Peintres, caricaturistes et courants artistiques

Une œuvre uke-e « peintures de sept ans du bonheur ». Sont ici rassemblés de nombreux objets commençant par le son « fu » (renvoyant au bonheur)… Comme par exemple le mont Fuji !

Aux origines du manga est divisé en une trentaine de chapitres, qui prennent chacun pour thème un artiste, un genre graphique ou une série d’oeuvres. La vie et les œuvres de Hanabusa ITCHÔ, Soga SHÔHAKU, Utagawa KUNIYOSHI, Kawanabe KYÔSAI, Tsukioka YOSHITOSHI et Kobayashi KIYOCHIKA n’auront de secrets pour vous ! Vous retrouverez les dessins abrégés de Kuwagata KEISAI, des œuvres d’Utagawa KUNIYOSHI et d’HOKUSAI… Vous découvrirez également les plus grands genres et thèmes des estampes. Même si certains sont déjà relativement connus dans nos contrées comme les shunga (estampes érotiques) ou les trompe-l’œil Yose-e, la plupart seront certainement des découvertes. Il y a par exemple les images de squelettes, celles de poissons-chats, d’oni (démons), les Ôtsu-e, etc.

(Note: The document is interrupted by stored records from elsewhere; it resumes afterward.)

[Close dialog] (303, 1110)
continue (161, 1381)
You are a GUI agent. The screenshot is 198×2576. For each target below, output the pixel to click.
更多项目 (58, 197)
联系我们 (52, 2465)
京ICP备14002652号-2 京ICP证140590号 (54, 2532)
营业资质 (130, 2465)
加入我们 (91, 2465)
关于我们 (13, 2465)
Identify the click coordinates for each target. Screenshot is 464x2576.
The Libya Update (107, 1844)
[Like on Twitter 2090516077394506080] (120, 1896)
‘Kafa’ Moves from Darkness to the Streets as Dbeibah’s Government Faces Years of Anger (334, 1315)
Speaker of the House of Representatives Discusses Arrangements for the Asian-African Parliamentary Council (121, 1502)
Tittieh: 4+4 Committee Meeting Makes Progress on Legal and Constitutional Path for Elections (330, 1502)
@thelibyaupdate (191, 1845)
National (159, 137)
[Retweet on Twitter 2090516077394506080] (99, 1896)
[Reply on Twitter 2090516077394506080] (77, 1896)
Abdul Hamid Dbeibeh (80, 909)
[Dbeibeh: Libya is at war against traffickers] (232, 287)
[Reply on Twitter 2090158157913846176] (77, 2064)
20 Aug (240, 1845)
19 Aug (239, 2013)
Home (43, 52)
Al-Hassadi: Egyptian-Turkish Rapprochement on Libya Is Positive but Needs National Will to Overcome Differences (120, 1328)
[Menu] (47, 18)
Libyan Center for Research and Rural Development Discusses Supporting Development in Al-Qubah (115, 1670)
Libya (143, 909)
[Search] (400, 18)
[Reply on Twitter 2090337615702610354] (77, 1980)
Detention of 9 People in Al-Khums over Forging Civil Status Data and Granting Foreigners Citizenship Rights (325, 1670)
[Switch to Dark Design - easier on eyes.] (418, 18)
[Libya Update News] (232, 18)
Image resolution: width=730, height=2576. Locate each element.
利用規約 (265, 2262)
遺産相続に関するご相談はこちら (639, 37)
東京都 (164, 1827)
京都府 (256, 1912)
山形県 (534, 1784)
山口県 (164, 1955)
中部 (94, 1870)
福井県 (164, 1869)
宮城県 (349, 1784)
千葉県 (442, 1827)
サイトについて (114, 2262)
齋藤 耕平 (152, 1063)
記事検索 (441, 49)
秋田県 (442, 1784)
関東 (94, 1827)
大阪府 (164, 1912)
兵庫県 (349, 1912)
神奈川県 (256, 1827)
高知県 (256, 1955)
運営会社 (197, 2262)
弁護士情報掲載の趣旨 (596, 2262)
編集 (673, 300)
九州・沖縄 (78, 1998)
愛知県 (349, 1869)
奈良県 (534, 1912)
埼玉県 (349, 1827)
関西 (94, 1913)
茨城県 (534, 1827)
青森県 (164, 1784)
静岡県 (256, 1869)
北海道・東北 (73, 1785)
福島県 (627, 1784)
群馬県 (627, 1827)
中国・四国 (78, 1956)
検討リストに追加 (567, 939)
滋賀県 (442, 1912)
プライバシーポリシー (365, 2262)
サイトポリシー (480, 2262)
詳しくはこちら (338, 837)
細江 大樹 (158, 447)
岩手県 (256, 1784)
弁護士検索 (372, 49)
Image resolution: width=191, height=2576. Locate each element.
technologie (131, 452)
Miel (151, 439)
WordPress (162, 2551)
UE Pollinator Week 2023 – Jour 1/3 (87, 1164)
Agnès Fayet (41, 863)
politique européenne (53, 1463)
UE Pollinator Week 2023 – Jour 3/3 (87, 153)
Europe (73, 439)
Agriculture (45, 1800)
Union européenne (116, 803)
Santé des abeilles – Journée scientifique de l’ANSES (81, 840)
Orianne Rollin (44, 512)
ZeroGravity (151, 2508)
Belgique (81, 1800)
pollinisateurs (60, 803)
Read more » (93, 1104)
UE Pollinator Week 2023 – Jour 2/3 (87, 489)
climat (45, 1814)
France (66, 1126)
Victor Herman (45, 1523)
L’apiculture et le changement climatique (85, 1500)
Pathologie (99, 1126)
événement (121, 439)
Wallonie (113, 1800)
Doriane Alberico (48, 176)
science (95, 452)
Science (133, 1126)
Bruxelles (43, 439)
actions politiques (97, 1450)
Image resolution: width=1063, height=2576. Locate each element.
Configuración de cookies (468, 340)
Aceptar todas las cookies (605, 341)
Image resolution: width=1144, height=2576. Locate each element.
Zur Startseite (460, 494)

Chaque nouveau chapitre est introduit par un texte de présentation et les commentaires qui accompagnent les œuvres permettent de découvrir des détails que l’on ne remarquerait pas immédiatement… Ou bien d’obtenir les clés de compréhension culturelles et historiques manquantes. Bien que le terme « manga » signifiait à l’origine « croquis », nombre des estampes présentées ici sont pleines de détails… À tel point qu’il est intéressant de se munir d’une loupe pour certaines, afin de profiter un maximum de tout ce qu’elles ont à nous offrir !

L’art de la caricature politique

En plus des caricatures dessinées à la main, le Japon se distingue par ses estampes satiriques. Lorsque le shogunat Tokugawa finissant met en œuvre plusieurs réformes, les gens du peuple se rebiffent contre le pouvoir autoritaire.

C’est tout un pan de l’histoire politique du Japon qui se dévoile à l’aune de ces illustrations. Le Japon, trop souvent associé à l’image d’un pays au peuple docile incapable de se rebeller face à l’autorité, a lui aussi connu son lot de révoltes. Des révoltes paysannes du 17e siècle, dont il est fait ici mention, aux révoltes étudiantes de 1969, ces mouvements étaient tout aussi violents et revendicatifs que les nôtres. Comme dans tout régime, la censure était (et est toujours sur certains aspects) un moyen de contrôle, que les artistes cherchent à détourner pour continuer de faire entendre leurs voix. Nombre d’entre eux avaient trouvé le moyen de passer entre les mailles du filet en lançant par exemple un nouveau style graphique…

Nous en avons la preuve depuis au moins l’époque Heian, avec les célèbres caricature anthropomorphiques Chôjû jinbutsu giga, attribuées à un arrière-petit-fils d’empereur. Composé de quatre rouleaux e-maki, le premier met en scène des lapins, singes et crapauds qui s’adonnent à des activités typiquement humaines, dans un esprit d’humour satirique.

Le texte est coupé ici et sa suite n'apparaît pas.